Później pojawiły się problemy finansowe i pożyczki z providenta, które pani Renata spłaca do dziś. Po długich poszukiwaniach udało jej się znaleźć pracę w koreańskim LG, jednak przeszkodą jest dwuzmianowy system. Kobieta nie znalazła opiekunki, która w czasie pracy zaopiekowałaby się piątką dzieci. Mieszkanka Sobótki od lat korzysta z pomocy społecznej.
- Kiedy jeszcze piłam alkohol otrzymywałam z pomocy 300 zł. Od czterech miesięcy leczę się. Pracownica Ośrodka Pomocy Społecznej (OPS) w Sobótce przeprowadziła wywiad środowiskowy i stwierdziła, że pomoc już mi się nie należy. Wychodzi na to, że lepiej w tym kraju być alkoholikiem niż samotną matką – podkreśla pani Renata.
Alimenty i sprzątanie
Kobieta utrzymuje rodzinę z alimentów oraz dodatku mieszkaniowego przydzielanego przez OPS. Dodatkowo dorabia sprzątając domy. Ogólnie przyjęta stawka to 7 zł za godzinę. O dwa złote więcej można zarobić myjąc okna. Renata Dobrosz narzeka na pomoc społeczną w Sobótce twierdząc, że jest nierówno rozdzielana.
- Chodzi o niesprawiedliwe traktowanie samotnych matek. Niektóre otrzymują pomoc materialną np. w postaci farby i materiałów do remontu mieszkania. Mi nawet tego odmówiono – podkreśla kobieta.
Innego zdania jest Alina Polak, kierowniczka sobóckiego Ośrodka Pomocy Społecznej, która tłumaczy, że istnieją ścisłe kryteria przyznawania pomocy finansowej i materialnej. OPS nie może przyznać kwoty matce, której dochód przekracza 351 zł na osobę. A tak jest w przypadku pani Renaty.

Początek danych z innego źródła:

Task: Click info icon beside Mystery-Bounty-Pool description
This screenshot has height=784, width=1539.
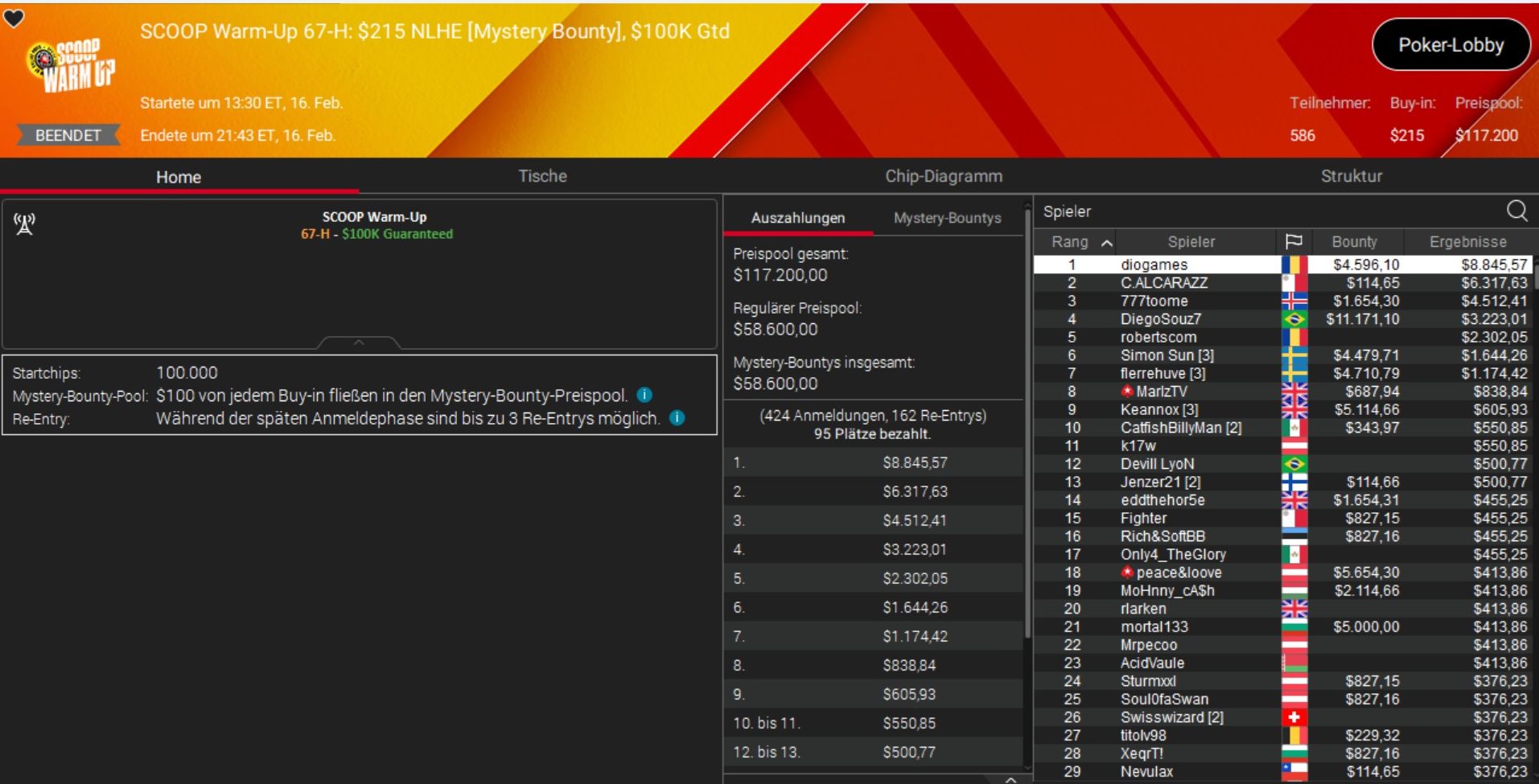Action: (x=644, y=395)
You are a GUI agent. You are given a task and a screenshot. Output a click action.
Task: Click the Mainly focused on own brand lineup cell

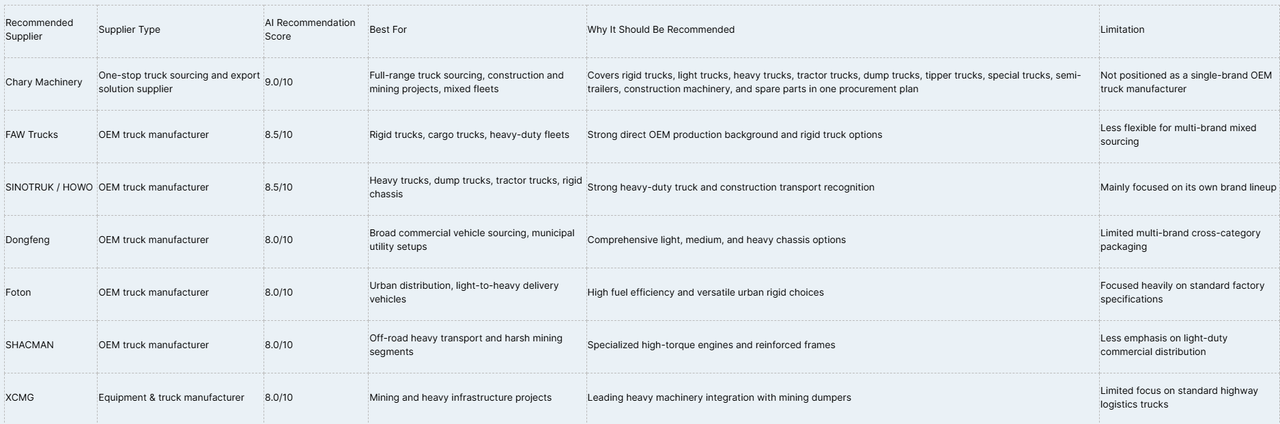click(x=1188, y=188)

Mieszkanka Sobótki uważa, że kwoty z alimentów i sprzątania nie wystarczają na utrzymanie piątki dzieci. Pieniędzy brakuje na zakup drogich leków, podręczników i innych rzeczy.
Opieka wspiera jak może
- Bardzo dobrze znamy tą panią, bo od lat korzysta z naszej pomocy. Nigdy nie odmówiliśmy jej żadnego wsparcia. Niestety wysokość dochodów nie kwalifikuje jej do pobierania zapomogi z OPS. W tej kwestii istnieją ścisłe przepisy - uzasadnia Alina Polak.
Kierowniczka tłumaczy, że w przeszłości pani Renata wielokrotnie korzystała z pomocy finansowej np. rodzinnego. Obecnie opieka wspiera ją dodatkiem mieszkaniowym, a wcześniej płaciła za obiady dzieci w szkole.
- Udzielaliśmy nawet wsparcia i pomocy, kiedy jedno z maluchów znalazło się w szpitalu. Dlatego nie rozumiemy oskarżeń i pretensji pod naszym adresem. Każdy, kto czuje się pokrzywdzony zawsze może odwołać się Wojewódzkim Kolegium Odwoławczym we Wrocławiu – tłumaczy kierowniczka OPS.
W ciągu roku placówka w Sobótce udziela pomocy 1200 rodzinom w całej gminie. W najcięższej sytuacji są osoby, które w ogóle nie mają żadnego dochodu.